▶ [Text under study]

══════════

This talk I gave at FOSS4G Europe (a GIS conference) offers some hints about identifying situations where queries or workflows are trivially decomposable into parallel small queries, allowing a huge speedup:

http://graemebell.net/foss4gcomo.pdf

Hope this is of interest and use to you.

chubot · on Aug 15, 2015

So, reading between the lines, the SYSTEM TABLESAMPLE algorithm appears to be biased toward small values (in bytes, or whatever the on-disk encoding of Postgres values is).

If you choose random data pages (of fixed size), then it can fit more rows of small size than of big size.

"In the query above, SYSTEM is the name of the chosen sampling algorithm. The SYSTEM algorithm chooses a set of pseudo-random data pages, and then returns all rows on those pages, and has the advantage in running in constant time regardless of the size of the table. PostgreSQL 9.5 will also ship with the BERNOULLI sampling method, which is more rigorously random, but will take longer the larger the table is."

no1youknowz · on Aug 15, 2015

Cannot wait for 9.5. Migrated from MySQL. So happy I did.

kodablah · on Aug 15, 2015

I would love to go back to relational, but I can't get over the linear scaling and HA ease of Cassandra and I'm willing to write my applications to work around the data model limitations. Is there any open source SQL database (i.e. "newsql") that can linearly scale with Cassandra's ease right now? I look forward to CockroachDB but it isn't done yet.

ozgune · on Aug 15, 2015

(Disclaimer: I'm one of the authors of pg_shard.)

pg_shard extends PostgreSQL without forking it, and it's worth a look: https://github.com/citusdata/pg_shard

pg_shard v2.0 will target linear scaling and higher HA through metadata replication. If you have any questions or feedback for the project, we'd be happy to hear from you.

If you're on AWS, you can already get linear scale and full HA. This post shows a proof-of-concept: https://goo.gl/3c2GYc

lukaslalinsky · on Aug 15, 2015

There are some SQL databases build on top of HBase. HBase and the whole Hadoop ecosystem is not what I'd call easy, but once you are familiar with it, scaling it is relatively easy (probably still not as easy as Cassandra, thanks to the fact that Cassandra always hashes things and does not allow sorted range scans).

I'm currently experimenting with Phoenix, because it's a relatively thin layer above HBase, but it doesn't provide many features that you expect in relational databases like transactions. SELECT support is quite complete, it can do JOINs, subqueries, etc.

I have recently discovered Trafodion which looks like a much more complete relational database, but at the expense of no longer being just a HBase client.

http://phoenix.apache.org/ https://wiki.trafodion.org/wiki/index.php/Main_Page https://vimeo.com/128190098

ericfrenkiel · on Aug 15, 2015

It's commercial, but MemSQL Community Edition scales horizontally. It's free and there are no capacity or scaling limits.

══════════

▶ [Data for analysis]
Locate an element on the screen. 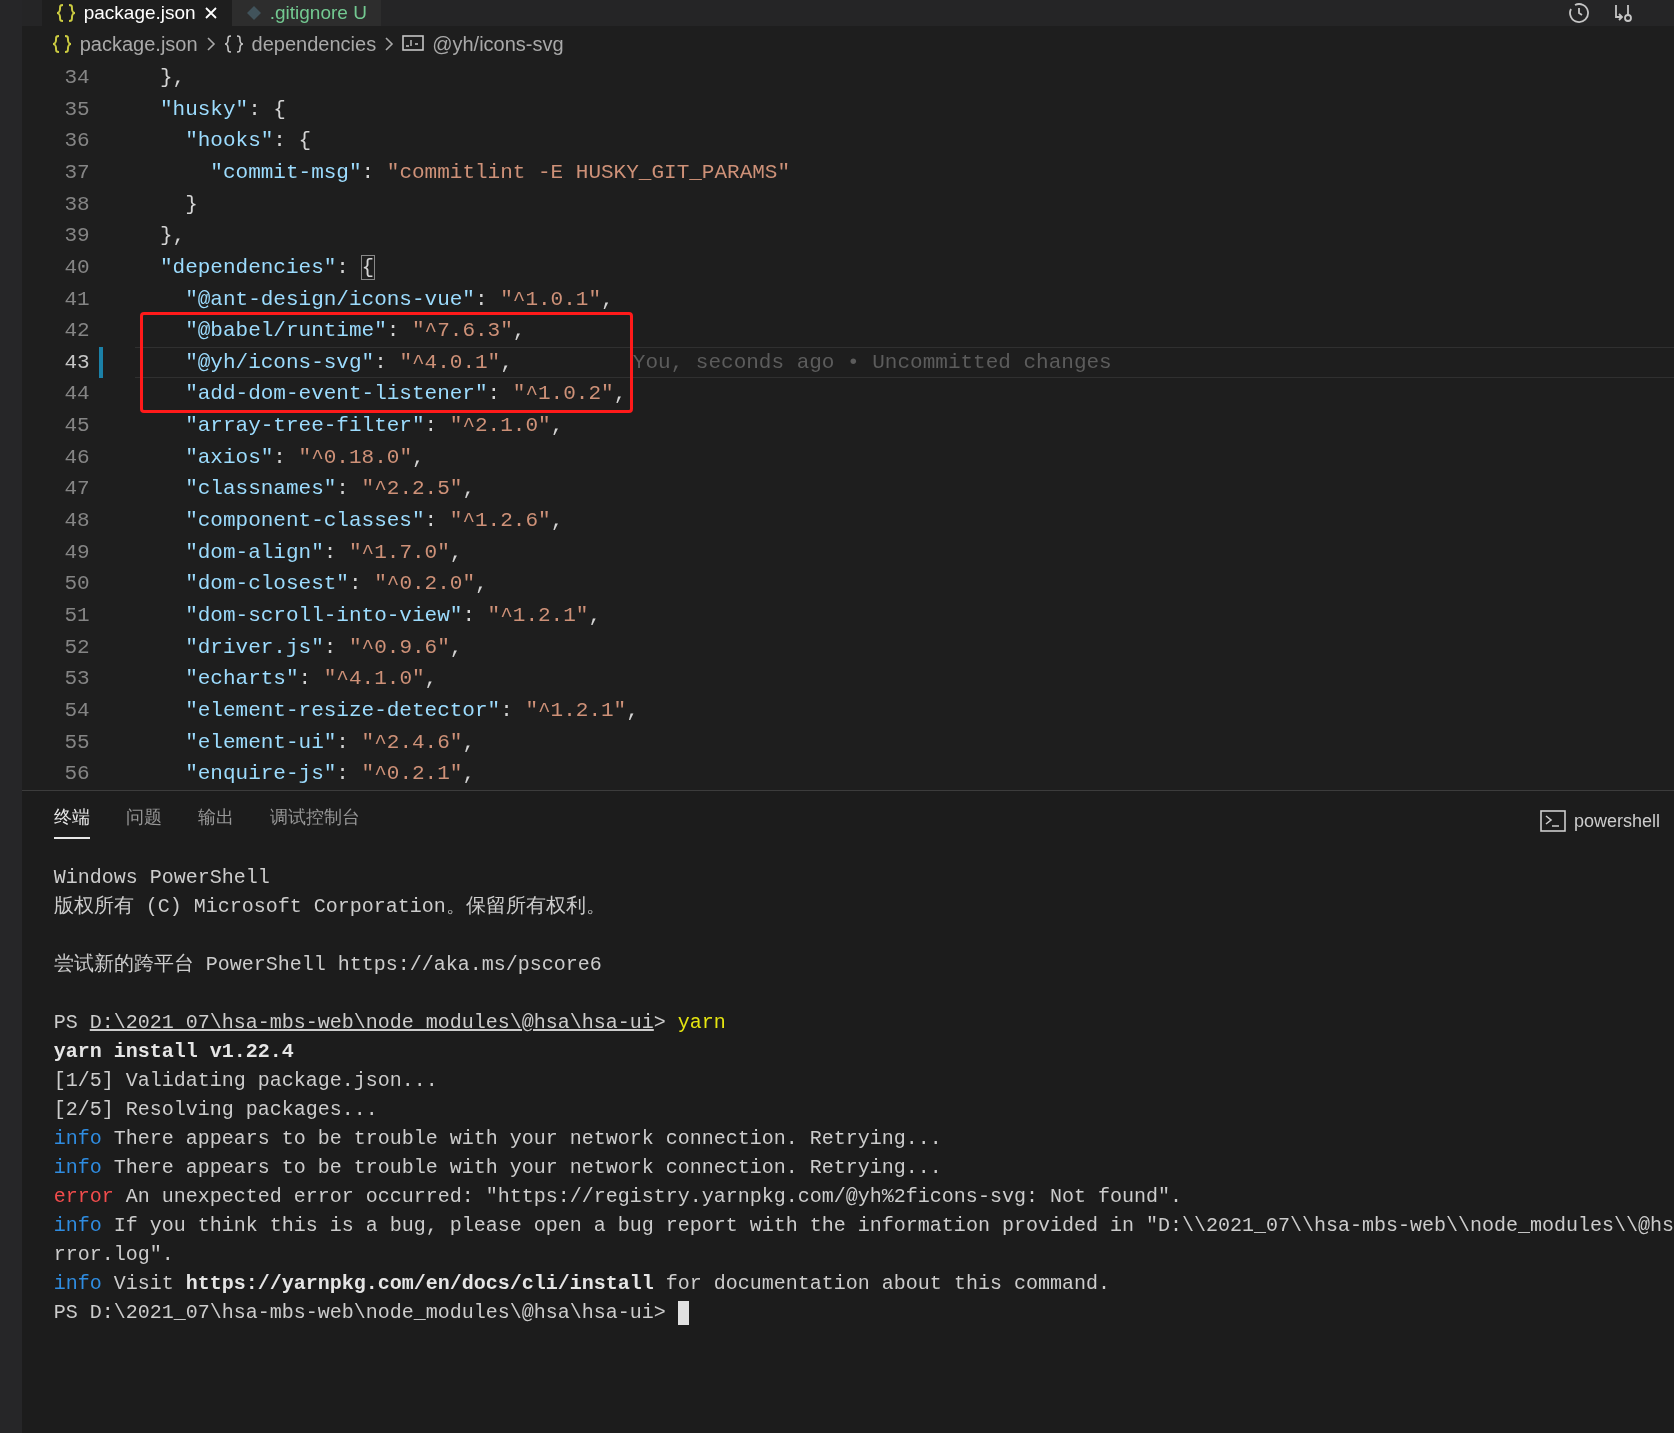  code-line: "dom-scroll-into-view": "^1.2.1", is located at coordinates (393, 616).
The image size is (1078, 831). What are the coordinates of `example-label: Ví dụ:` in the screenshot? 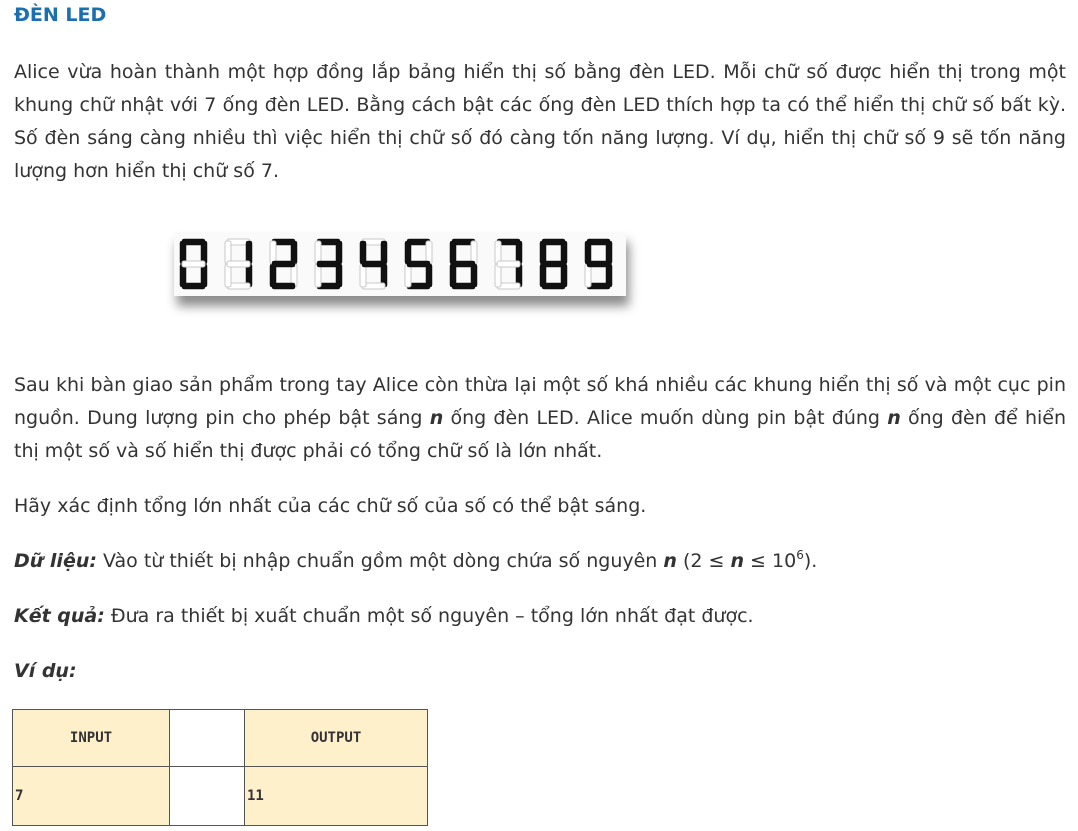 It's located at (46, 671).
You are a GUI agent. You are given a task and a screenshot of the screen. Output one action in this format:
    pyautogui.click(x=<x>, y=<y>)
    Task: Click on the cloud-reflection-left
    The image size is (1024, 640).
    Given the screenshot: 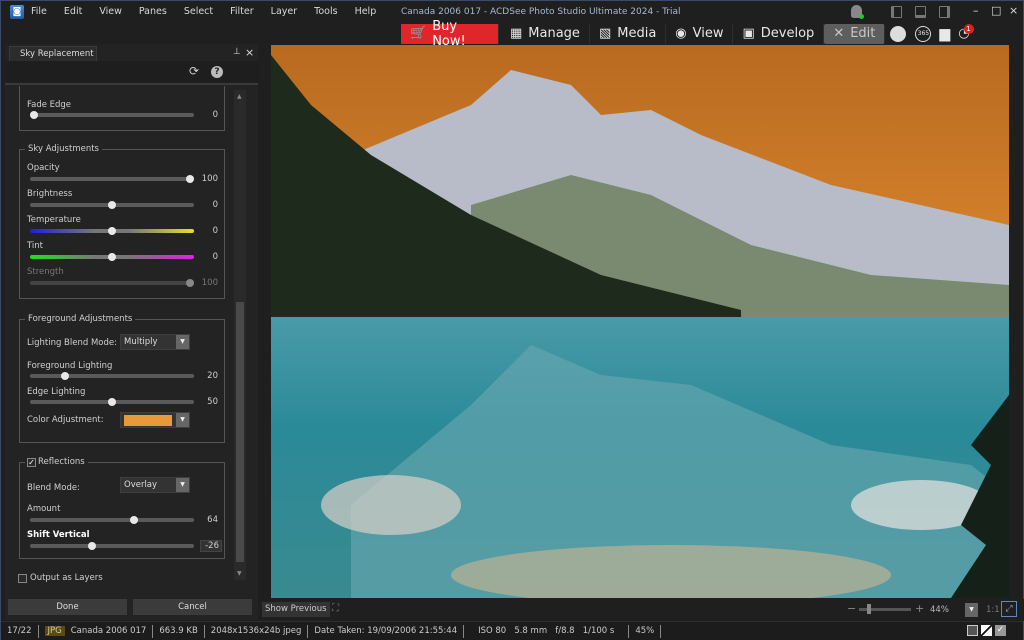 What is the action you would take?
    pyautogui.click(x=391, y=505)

══════════

▶ [Task prompt] Carry on the forum thread about PostgreSQL 9.5 and scaling databases, starting after its last comment.

▶ [Output]
ddorian43 · on Aug 16, 2015

Community edition doesn't have HA

Joyfield · on Aug 15, 2015

I should really learn some PG and move away from MySQL. But at 40 years old i have a problem learning how to sit properly. sigh

chucksmash · on Aug 15, 2015

It's certainly possible to use Postgres productively without ever doing anything advanced.

My use case can pretty well be summed up as "things an ORM can do for you out of the box." As a developer living in the shallow end of the RDBMS pool, switching a hobby project over is a matter of hours. If your usage is similar, learning it well enough to get by could just be a matter of:

  apt-get install postgres

smacktoward · on Aug 16, 2015

For longtime MySQL users (like myself, ahem), I've found the biggest initial hurdle to be the different syntax the stock MySQL and Postgres clients use. When dropping into a Postgres environment I have to constantly look up what the Postgres commands are to do simple stuff like list all tables or describe a table's structure. It's not that the Postgres commands are particularly abstruse or anything, just that they're non-obvious if you're unfortunate enough to have spent 99% of your life marinating in MySQL.

tajen · on Aug 16, 2015

Postgres is often closer to the SQL standard. For example escaping column names is specified by SQL-99 with double-quotes (") whereas MySQL by default refuses this and requires backticks (`, same as Oracle).

Compared to MySQL, the presence of schemas is a big win for me (same as 'user' in Oracle). Also, I can't move away from Postgres because it's the only DBMS which supports transactional DDL, which the ability to roll back an "add column" as part of a transaction.

http://stackoverflow.com/questions/2901453/sql-standard-to-e...

McGlockenshire · on Aug 16, 2015

Parent seems to be discussing the cli toolset, where many commands are composed of a backslash and one or two letters, whereas the mysql cli expects verbose commands, like SHOW TABLES and DESCRIBE tablename.

tajen · on Aug 16, 2015

It's true that the lack of SHOW and DESCRIBE in Postgres is annoying. Makes it difficult to get the same result from a SQL client.

minimaxir · on Aug 15, 2015

Syntax-wise, Postgres is not much different from MySQL. You just have to learn how to use window functions which takes a bit.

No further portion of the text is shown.